**Assigned task**
All lines from the one with "Collapse the lib folder" to the end of the entries below must be written out exactly. Leave out any other line.

**Extracted data**
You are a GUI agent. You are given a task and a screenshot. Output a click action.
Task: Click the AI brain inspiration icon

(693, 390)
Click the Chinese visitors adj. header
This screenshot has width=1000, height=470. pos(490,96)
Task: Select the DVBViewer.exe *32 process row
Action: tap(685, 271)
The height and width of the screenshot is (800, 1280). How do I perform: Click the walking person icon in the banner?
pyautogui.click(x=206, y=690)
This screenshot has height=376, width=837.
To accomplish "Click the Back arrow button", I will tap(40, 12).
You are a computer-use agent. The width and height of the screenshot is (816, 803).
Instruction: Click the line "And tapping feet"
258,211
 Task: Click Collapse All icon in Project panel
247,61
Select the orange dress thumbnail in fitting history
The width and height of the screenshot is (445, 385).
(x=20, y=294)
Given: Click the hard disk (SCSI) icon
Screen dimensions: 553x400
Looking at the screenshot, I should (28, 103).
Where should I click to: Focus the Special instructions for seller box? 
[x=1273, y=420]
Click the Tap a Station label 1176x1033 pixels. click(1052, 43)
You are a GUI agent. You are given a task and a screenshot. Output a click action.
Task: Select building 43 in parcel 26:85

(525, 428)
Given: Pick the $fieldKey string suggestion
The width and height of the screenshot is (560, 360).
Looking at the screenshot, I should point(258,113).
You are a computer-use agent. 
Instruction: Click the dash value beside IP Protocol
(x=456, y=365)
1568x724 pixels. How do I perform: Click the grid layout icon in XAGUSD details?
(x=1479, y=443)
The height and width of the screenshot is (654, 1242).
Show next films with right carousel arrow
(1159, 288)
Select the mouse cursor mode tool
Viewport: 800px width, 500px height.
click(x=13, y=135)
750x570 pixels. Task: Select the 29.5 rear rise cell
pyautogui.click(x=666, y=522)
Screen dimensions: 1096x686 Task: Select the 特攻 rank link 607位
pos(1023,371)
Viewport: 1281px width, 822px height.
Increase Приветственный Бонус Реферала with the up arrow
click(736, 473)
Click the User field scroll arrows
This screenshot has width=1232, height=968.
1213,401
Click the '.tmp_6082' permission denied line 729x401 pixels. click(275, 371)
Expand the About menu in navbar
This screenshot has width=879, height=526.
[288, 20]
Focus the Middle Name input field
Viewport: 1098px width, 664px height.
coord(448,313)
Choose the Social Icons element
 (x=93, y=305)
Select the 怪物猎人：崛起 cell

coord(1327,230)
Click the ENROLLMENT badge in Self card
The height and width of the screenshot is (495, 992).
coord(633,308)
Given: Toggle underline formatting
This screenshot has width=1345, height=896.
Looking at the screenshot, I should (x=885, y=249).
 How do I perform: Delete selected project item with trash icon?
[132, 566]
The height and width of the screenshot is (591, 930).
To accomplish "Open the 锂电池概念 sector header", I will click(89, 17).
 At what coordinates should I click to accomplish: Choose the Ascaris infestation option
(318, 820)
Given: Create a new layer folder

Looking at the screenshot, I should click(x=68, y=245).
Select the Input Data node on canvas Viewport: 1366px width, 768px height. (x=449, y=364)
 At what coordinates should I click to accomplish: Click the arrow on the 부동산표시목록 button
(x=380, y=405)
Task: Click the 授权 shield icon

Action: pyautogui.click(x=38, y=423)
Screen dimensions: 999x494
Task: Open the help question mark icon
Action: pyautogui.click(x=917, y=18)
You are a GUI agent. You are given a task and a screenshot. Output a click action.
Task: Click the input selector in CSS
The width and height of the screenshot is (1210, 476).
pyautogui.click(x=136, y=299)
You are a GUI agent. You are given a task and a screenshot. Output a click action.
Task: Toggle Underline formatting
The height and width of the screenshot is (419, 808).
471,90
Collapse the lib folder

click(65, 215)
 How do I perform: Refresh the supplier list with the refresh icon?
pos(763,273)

**Answer below**
Collapse the lib folder

click(65, 215)
 How do I perform: Refresh the supplier list with the refresh icon?
pos(763,273)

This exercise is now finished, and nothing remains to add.